“若确实是块木头,那不要也罢,我们回京城去,京城什么样的男子没有,偏还就是不缺他一个沈晔!”
傍晚。
当李鸢时再次出现在沈晔篱笆外面时,飞松已经见怪不怪,无需多言就让主仆两人进去了。
“今日我家厨子不知怎得做了很多菜,我一个人吃不完,左右都是浪费,我想沈公子一定也没吃饭,就拿了过来。”
沈晔的性子李鸢时多少清楚些,怕男子拒绝,还没等他说话,她径直去了桌边,将食盒里的饭菜摆好。
“沈公子前几日尝过我家厨子的手艺,不知道可还有印象。”
沈晔站在桌边迟迟没有动作,狭长的眸子里似乎是在抗拒。
李鸢时当做没看到一样,递了双筷子过去,“饭菜要趁热吃,凉了对胃不好。”
“沈公子不吃,这满桌的饭菜只有浪费了。我二哥哥年前在西南边境带兵,据我所知,西南边境还有些穷苦人家吃不上饭。”
这话果真有用,不消片刻沈晔便坐了下来。
李鸢时唇角弯弯,颇为满意。
看样子,这榆木疙瘩还是块心系天下的木头。
桌上有清蒸鱼、红烧排骨、小鸡炖蘑菇,李鸢时拿不定沈晔喜欢吃哪些菜,是吃辣还是不辣,便让老丁头做拿手菜。
沈晔坐在李鸢时对面,光看着离他近的那两盘菜夹,不说好吃也不说难吃,举手投足间有几分拘谨模样。
李鸢时往沈晔碗里夹鱼肉,那块鱼肉是鱼肚子上最嫩的一部分,滑溜溜的,她平常最喜欢吃。
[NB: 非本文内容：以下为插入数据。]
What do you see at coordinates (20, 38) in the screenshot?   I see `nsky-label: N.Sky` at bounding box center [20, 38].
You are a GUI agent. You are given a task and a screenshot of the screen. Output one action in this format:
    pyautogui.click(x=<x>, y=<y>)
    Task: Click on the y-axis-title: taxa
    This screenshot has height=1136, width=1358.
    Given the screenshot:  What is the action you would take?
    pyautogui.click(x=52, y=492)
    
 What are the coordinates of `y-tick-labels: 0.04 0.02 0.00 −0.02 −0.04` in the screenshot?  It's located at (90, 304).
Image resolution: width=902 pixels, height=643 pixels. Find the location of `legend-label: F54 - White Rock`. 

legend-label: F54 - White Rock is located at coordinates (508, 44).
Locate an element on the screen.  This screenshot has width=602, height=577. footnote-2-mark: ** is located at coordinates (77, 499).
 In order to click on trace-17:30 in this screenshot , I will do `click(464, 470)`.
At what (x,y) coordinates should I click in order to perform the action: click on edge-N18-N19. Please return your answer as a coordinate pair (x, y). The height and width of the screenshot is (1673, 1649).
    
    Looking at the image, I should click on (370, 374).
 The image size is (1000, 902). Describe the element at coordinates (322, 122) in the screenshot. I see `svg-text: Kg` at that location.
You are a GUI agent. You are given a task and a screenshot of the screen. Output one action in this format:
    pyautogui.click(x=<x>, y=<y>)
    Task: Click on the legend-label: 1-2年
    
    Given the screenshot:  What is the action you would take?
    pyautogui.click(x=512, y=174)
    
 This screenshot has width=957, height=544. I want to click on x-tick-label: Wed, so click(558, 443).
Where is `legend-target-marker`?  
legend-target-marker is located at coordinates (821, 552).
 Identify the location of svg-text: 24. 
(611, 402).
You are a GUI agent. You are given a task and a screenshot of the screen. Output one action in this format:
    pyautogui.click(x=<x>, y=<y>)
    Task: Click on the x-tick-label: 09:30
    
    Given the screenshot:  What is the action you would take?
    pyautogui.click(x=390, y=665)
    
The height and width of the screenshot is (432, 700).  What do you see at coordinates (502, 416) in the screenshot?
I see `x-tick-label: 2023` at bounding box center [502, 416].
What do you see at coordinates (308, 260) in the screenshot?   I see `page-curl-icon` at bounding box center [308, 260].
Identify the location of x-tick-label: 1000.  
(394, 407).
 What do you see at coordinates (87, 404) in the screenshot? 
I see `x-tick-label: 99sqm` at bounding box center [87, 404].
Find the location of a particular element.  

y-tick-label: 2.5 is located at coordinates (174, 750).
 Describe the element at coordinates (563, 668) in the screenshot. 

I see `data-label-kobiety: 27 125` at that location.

“沈公子,可是我家厨子手艺不符合你胃口,都见你没怎么吃。看看桌上好几盘菜你筷子都没动过。”
她往沈晔那边悄无声息挪了挪凳子,话锋一转,故意撩拨道:“还是说沈公子你跟姑娘吃饭有些拘谨?”
明知道这样说沈晔会生气,但鸢时还是大胆把话挑明,她就喜欢看见沈晔生气,却守着礼节不敢对她怎样的模样。
“李姑娘,食不言,寝不语。”
沈晔仍旧保持着一副矜贵的儒雅坐姿,李鸢时怀疑沈晔时不时在背上绑了一根棍子,不然怎么每时每刻都把背挺得直直的。
话毕,他夹了一小筷子鱼肉往嘴里送。
男子啊,就是死鸭子嘴硬,崔婉诚不欺她。
沈晔没有说话,只是往杯中倒酒,一杯喝完又倒了一杯。
李鸢时不怎么喝酒,见沈晔一个人喝的起劲,她萌生了尝一点酒的念头。
她刚把酒倒进杯子里,就见沈晔如墨的眸子盯着她手上的杯子,带着几分凶样,像极了她爹爹和二哥凶她的模样。